When I was growing up, before a good part of the protective bubble that envelops nearly every American kid, there were a number of ways I could have been damaged (and was, in some cases!)
I had a toy called the SST - it consisted of a little vehicle that was revved up by pulling a plastic rip cord through a central wheel, and then letting it go down the street. If you didn't position your hand holding the vehicle just right, you could get a nasty friction burn between your thumb and forefinger.
My Stingray, the bike of choice then, had to be redesigned in the following years after my model. It featured a gear shift on the center bar. Apparently it was in just the wrong position if a boy should slip forward and end up straddling the gear shift. Happily, that never happened to me!

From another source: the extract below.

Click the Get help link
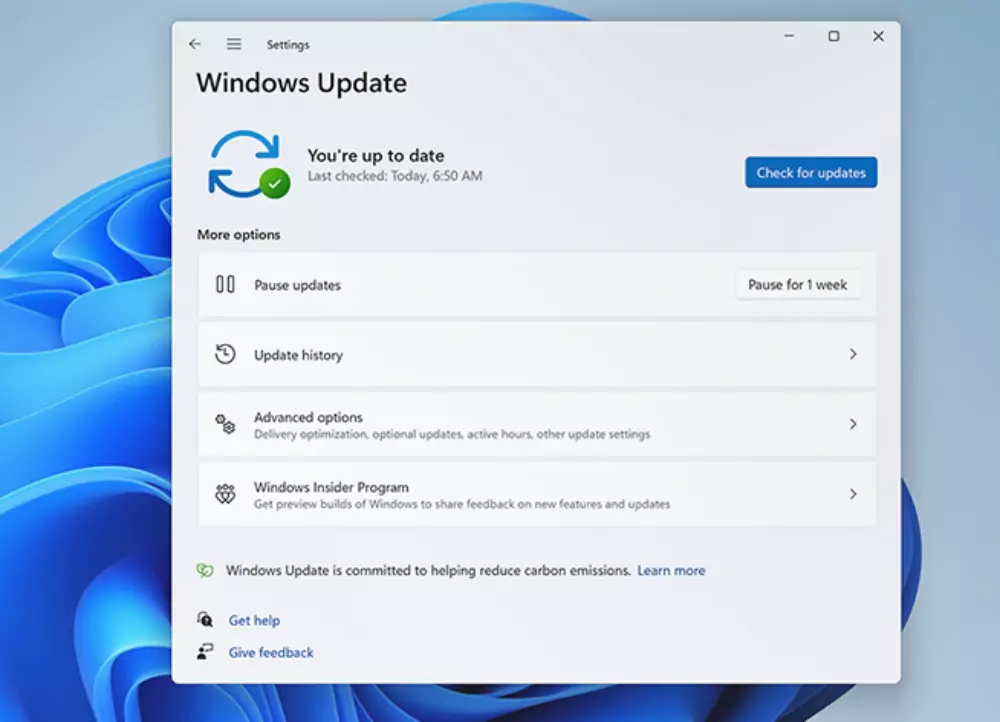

Most kids at the time played with gunpowder - in the form of cap guns - and the rolls of ammunition, which consisted of bits of gunpowder encased in little paper bubbles The roll would be fed through a cap gun, which would set each off with a loud bang and a puff of smoke. Of course, after a while, we just took the rolls of ammunition, set them down on the curb, and just set them off by pounding rocks on them. All we wanted was the boom. It's a good thing it didn't occur to us to perform a little surgery and collect all the little drops of gunpowder into something more potent.
Of course, it wasn't always the toy that was dangerous. At one time, I attempted to take apart an old radio - while it was plugged into the wall (actually, it was plugged into the side of the house outside, where I could go about my mischief undisturbed). As a result, I remember precisely where I was when I learned, with a jolt, about the dangers of electrocution. Some years later in junior, not surprisingly, I earned my single worst shop class grade in the Electrical class.